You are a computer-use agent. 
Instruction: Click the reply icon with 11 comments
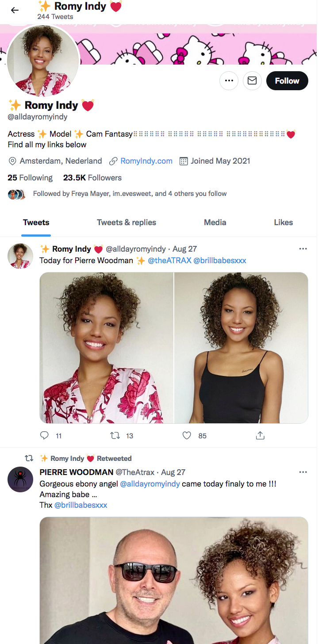[x=44, y=436]
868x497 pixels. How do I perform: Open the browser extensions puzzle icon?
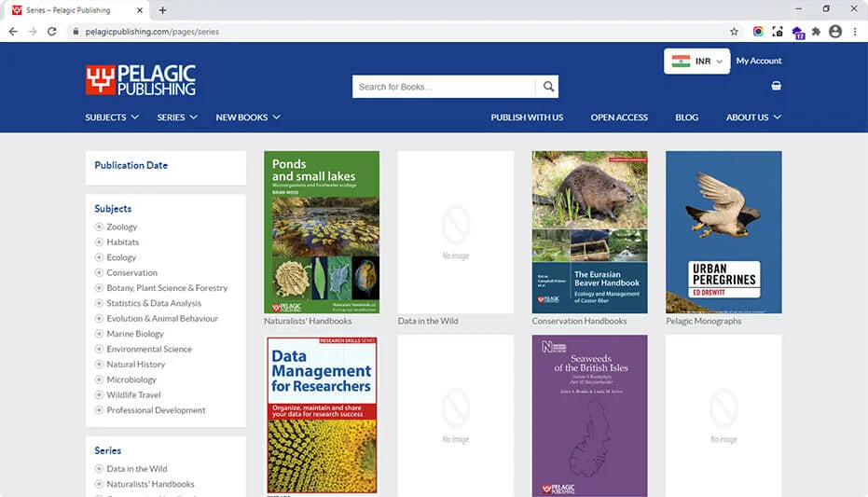[x=816, y=32]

Problem requirements
Please copy exactly the lines from the one containing "Instruction: Click the" through the last line of the records above, both included, and leave out any pictures.

Problem solution
Instruction: Click the reply icon with 11 comments
[x=44, y=436]
868x497 pixels. How do I perform: Open the browser extensions puzzle icon?
[x=816, y=32]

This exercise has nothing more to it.